In Estonian Wikipedia translations are actually rather rare. It is normal that some content is also taken from other language versions, but it is by far more common that the articles are made from scratch. So I don't believe that full article translations will ever become very popular. But in small Wikipedias most of the articles are very short anyway and it is somewhat more important to first get the quantity up and build the structure of articles for future. Fastest way to do this is by using some other Wikipedia as source and translating most important sentences about a topic. For instance Võru is rather similar to Estonian and almost all the native speakers speak perfect Estonian as well (as the last is pretty much the only language that is used in schools). Some people consider Võru a dialect of Estonian, but Southern-Estonian dialects (like Võru) are quit different from written language (that is based on Northern Estonian dialects), and so they are slowly starting to get recognition as separate entities). So if there is a simple tool, then it might be possible to get thous people contributing, that have never before edited Wikipedia and grow the user base.
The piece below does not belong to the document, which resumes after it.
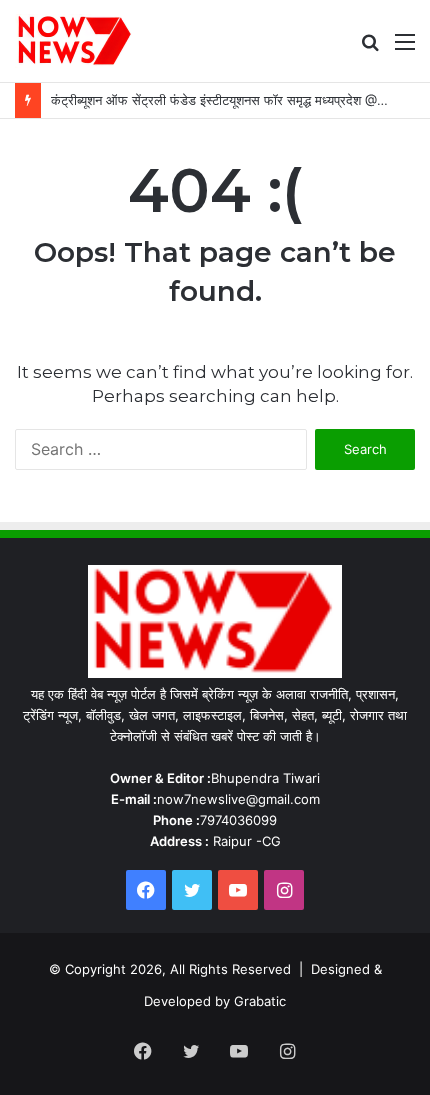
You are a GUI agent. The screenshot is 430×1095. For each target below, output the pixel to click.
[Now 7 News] (75, 41)
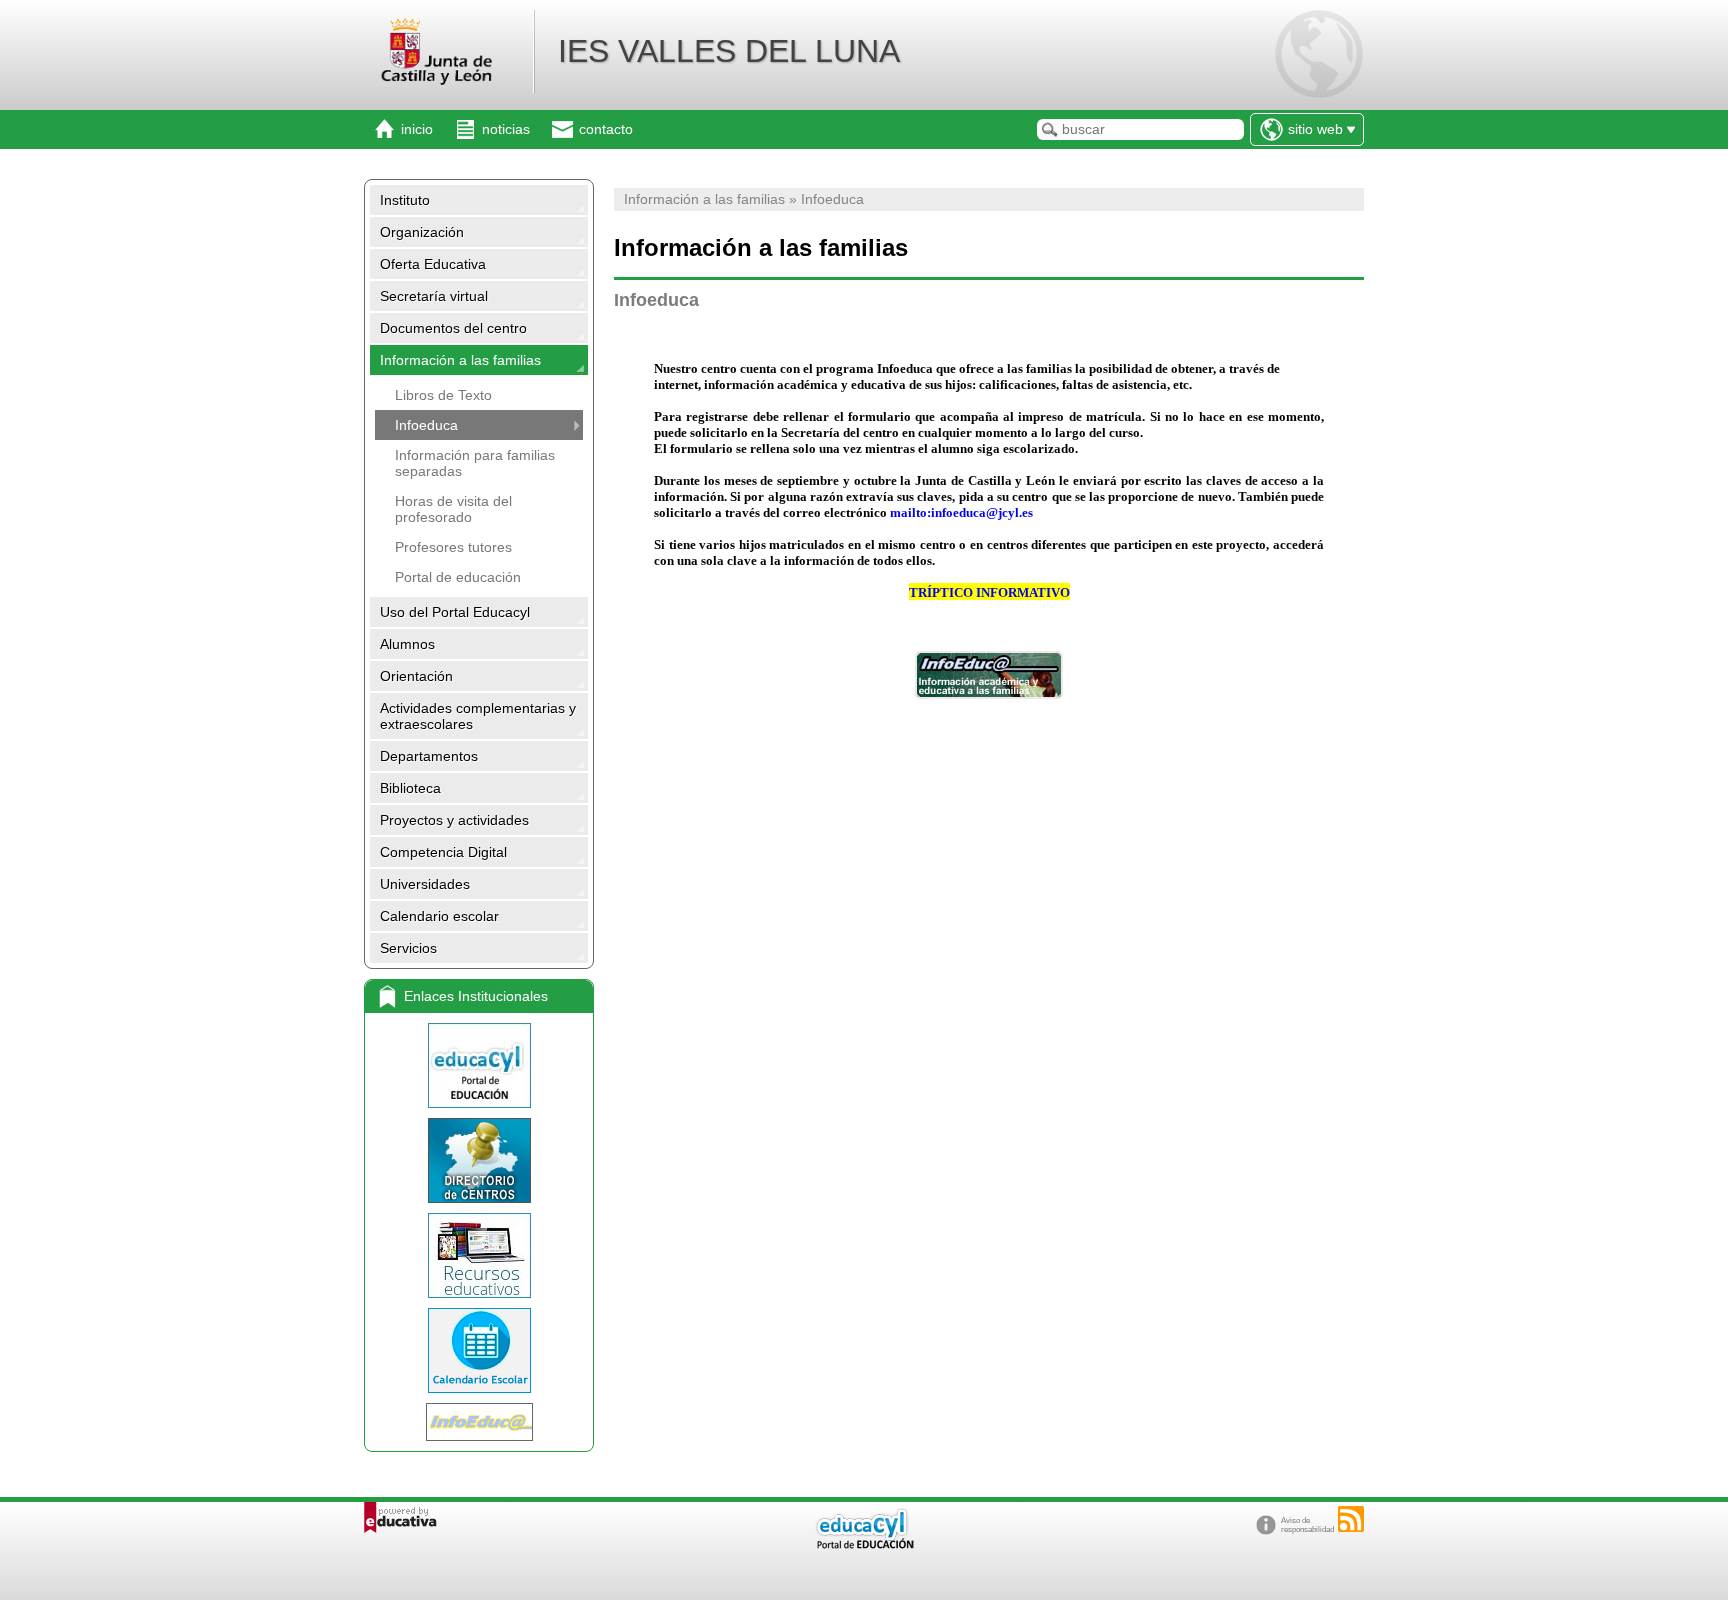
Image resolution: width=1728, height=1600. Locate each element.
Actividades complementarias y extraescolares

The tool won't be very useful for the development of Estonian Wikipedia, but Võro Wikipedia only has 2 (very) active users. So even 2 more would have a significant impact. Kruusamägi (talk) 22:59, 14 February 2014 (UTC)Reply[reply]
Ok, good points @Nemo, I was involved as a linguist, and I played a passive role in the grant, so I am not able to comment on all the differences between the apps. I fully acknowledge the work on ContentTranslation, and I've also used it with great experience. Perhaps in the future also ideas from Minority Translate could just be combined into ContentTranslation. But I also see a benefit of having an offline application that is only loosely connected to Wikipedia. Doing translation work shows me great potential to include people who normally don't write to Wikipedia, especially among speakers of smaller/minority languages. I believe that this deserves a platform of its own for campaigning and technical developments. Mobilizing native speakers in small communities could bring many benefits to language vitality and status in digital and online environments, and I think both the communities and Wikipedia would benefit from intentional collaboration with linguists and language activists around the globe. We've tried to start with the small initiative, but this is definitely only an early step, with real progress only possible if many people get involved on both the side of development and gathering of knowledge, as well as usage and local distribution and demonstration. Our effort is still making only basic strides, but I believe that this effort could be worthwhile particularly in mobilizing small and sparse communities in writing to online communities in general and Wikipedia in particular. Contributions to Wikipedia is also a goal that they might be able to personally relate to. The main aim of the project for me is to "sell" the activity of writing into Wikipedia in these circumstances. This could be done by whichever app, but for now we have a possible start in Minority Translate. We may be looking forward to some results of active campaigning in the next 3-6 months. An interesting data point to consider is how many relatively new users could be seen using this, or whether their productivity could increase. Comparisons with ContentTranslation are also very relevant here, but I wouldn't bury the idea of having many different applications to support many different work-flows that the users may want to have. I'd be happy to discuss these questions further too. Thanks for your input. Pusle8 (talk) 11:49, 27 February 2016 (UTC)Reply[reply]

Notes upon approvalEdit

This request is approved. We are supporting this grant because it is an innovate experiment in addressing language barriers and will hopefully encourage small language communities to contribute to Wikipedia. However, we do think it would have made more sense to create a web application and hope that the project is so successful that one day it will be turned into a web app (or at least inform the development of the current WMF translation project). We also do not expect the tool to work with all languages, especially non-Latin, non-right-left languages. Please note that care would need to be taken if and when the tool is expanded to include other languages. Alex Wang (WMF) (talk) 04:44, 26 February 2014 (UTC)Reply[reply]

Request for extensionEdit

So that we could use the funds prior to the end date of the grant, we'll like to postpone the completion date. 2 weeks should be enough and therefor we would like the new completion date to be 15th of April. Reason for extension is that the paperwork has taken longer than anticipated and it isn't likely that we'll receive the funds before the current end date -- that would make the use of thous funds impossible before the 1th of April. Project itself is developing almost in the speed that was planned for it and there hasn't been any real problems with it so far. Core of the program and first testing should be ready by 31th of March as planned. Future development, testing and promotion of the program will be done in the coming months and they aren't involved with the current grant request anyway. Kruusamägi (talk) 23:03, 27 March 2014 (UTC)Reply[reply]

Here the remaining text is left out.